» SHORT TASK
Copy the data from the line with "Open Prestazzjoni in" up to and including the line with "pos(189,26)", switching "sidebar" to "side menu" and keeping everything else the same.

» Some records
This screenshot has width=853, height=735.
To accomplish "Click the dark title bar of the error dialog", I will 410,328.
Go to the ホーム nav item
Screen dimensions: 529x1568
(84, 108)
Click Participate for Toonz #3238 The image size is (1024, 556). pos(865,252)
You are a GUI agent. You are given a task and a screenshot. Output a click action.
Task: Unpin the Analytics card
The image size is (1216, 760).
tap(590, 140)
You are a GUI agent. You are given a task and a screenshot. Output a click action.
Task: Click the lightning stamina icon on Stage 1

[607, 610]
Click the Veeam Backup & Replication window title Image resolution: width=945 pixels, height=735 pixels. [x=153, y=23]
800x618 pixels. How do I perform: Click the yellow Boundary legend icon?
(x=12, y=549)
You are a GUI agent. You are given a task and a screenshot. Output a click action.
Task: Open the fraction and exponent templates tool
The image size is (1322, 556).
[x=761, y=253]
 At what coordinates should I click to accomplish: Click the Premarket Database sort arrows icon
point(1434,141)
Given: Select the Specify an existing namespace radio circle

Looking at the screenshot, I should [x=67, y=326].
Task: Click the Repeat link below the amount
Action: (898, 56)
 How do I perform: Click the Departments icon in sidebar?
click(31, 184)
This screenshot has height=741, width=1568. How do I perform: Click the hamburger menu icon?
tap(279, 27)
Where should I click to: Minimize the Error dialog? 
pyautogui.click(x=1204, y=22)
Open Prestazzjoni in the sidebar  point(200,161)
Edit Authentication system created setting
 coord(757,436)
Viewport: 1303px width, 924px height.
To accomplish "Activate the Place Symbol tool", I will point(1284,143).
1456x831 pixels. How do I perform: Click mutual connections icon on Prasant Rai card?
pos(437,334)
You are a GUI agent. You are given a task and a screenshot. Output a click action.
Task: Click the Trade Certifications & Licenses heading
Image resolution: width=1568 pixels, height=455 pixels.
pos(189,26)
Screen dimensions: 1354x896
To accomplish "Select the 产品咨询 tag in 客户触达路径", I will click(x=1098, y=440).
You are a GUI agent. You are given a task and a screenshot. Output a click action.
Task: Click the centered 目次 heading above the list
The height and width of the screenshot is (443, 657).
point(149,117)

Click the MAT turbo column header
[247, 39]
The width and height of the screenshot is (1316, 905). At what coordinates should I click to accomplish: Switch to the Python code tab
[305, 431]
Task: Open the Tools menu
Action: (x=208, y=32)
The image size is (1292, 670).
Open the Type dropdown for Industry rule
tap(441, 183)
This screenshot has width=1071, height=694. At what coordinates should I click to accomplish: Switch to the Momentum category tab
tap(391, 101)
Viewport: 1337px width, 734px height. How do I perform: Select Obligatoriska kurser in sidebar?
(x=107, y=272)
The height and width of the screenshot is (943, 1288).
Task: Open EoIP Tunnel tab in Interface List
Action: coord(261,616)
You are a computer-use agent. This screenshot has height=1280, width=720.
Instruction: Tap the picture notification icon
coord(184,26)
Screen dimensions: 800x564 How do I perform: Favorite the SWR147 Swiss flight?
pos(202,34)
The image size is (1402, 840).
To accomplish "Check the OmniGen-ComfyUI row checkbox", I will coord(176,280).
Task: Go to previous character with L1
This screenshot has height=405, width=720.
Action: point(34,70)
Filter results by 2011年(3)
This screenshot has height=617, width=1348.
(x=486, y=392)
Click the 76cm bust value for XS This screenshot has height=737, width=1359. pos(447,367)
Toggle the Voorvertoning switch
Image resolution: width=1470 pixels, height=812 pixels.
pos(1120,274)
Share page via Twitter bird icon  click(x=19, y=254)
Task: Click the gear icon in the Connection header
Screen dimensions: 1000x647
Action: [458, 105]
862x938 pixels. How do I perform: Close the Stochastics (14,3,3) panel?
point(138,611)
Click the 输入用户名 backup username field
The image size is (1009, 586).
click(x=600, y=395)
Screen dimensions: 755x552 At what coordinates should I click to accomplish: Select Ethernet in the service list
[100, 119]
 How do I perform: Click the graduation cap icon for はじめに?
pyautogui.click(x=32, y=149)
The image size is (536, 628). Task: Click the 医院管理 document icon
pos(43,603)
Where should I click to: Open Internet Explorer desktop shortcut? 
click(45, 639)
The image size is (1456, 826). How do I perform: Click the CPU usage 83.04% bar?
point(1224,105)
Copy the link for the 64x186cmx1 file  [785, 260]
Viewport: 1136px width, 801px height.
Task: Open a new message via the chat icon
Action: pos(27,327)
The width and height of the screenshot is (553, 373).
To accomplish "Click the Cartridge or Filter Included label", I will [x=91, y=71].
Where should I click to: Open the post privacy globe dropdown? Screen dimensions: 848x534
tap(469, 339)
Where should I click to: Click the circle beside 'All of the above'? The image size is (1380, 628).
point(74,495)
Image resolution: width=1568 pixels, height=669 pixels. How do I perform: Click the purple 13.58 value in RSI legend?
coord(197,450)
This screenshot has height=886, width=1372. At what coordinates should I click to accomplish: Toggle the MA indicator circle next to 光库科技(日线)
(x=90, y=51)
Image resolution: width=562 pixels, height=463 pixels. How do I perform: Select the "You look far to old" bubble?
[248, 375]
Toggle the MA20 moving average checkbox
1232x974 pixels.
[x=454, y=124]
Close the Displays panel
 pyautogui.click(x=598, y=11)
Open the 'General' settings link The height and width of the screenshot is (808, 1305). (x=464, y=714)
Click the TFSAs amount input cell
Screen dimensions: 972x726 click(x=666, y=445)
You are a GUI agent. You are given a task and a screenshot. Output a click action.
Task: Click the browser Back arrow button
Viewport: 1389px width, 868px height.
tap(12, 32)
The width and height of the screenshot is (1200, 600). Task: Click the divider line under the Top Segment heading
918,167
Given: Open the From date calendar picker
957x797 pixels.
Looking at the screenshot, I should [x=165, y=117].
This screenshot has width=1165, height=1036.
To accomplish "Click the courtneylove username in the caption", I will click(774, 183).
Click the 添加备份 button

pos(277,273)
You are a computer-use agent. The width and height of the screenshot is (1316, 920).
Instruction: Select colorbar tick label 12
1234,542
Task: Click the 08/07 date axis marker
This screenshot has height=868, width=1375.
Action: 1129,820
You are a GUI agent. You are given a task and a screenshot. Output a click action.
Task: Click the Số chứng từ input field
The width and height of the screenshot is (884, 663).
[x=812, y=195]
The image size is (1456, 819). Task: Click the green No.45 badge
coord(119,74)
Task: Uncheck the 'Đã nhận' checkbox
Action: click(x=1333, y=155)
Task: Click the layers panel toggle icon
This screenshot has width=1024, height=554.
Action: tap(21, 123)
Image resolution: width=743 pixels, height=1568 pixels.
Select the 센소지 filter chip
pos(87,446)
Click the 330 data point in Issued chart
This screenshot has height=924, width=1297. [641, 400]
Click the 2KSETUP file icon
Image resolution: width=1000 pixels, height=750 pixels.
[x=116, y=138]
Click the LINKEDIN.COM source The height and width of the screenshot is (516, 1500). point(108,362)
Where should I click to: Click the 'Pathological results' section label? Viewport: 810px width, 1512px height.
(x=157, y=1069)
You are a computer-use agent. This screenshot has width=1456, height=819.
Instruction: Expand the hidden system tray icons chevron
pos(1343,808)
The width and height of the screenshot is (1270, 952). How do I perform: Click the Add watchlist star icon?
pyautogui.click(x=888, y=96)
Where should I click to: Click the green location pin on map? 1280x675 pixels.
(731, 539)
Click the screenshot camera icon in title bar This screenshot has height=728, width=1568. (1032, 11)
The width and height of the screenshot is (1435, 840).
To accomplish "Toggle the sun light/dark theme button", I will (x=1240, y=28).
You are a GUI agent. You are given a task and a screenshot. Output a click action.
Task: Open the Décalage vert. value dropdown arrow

» SOLUTION FOR THIS TASK
Open Prestazzjoni in the side menu  point(200,161)
Edit Authentication system created setting
 coord(757,436)
Viewport: 1303px width, 924px height.
To accomplish "Activate the Place Symbol tool", I will point(1284,143).
1456x831 pixels. How do I perform: Click mutual connections icon on Prasant Rai card?
pos(437,334)
You are a GUI agent. You are given a task and a screenshot. Output a click action.
Task: Click the Trade Certifications & Licenses heading
Image resolution: width=1568 pixels, height=455 pixels.
pos(189,26)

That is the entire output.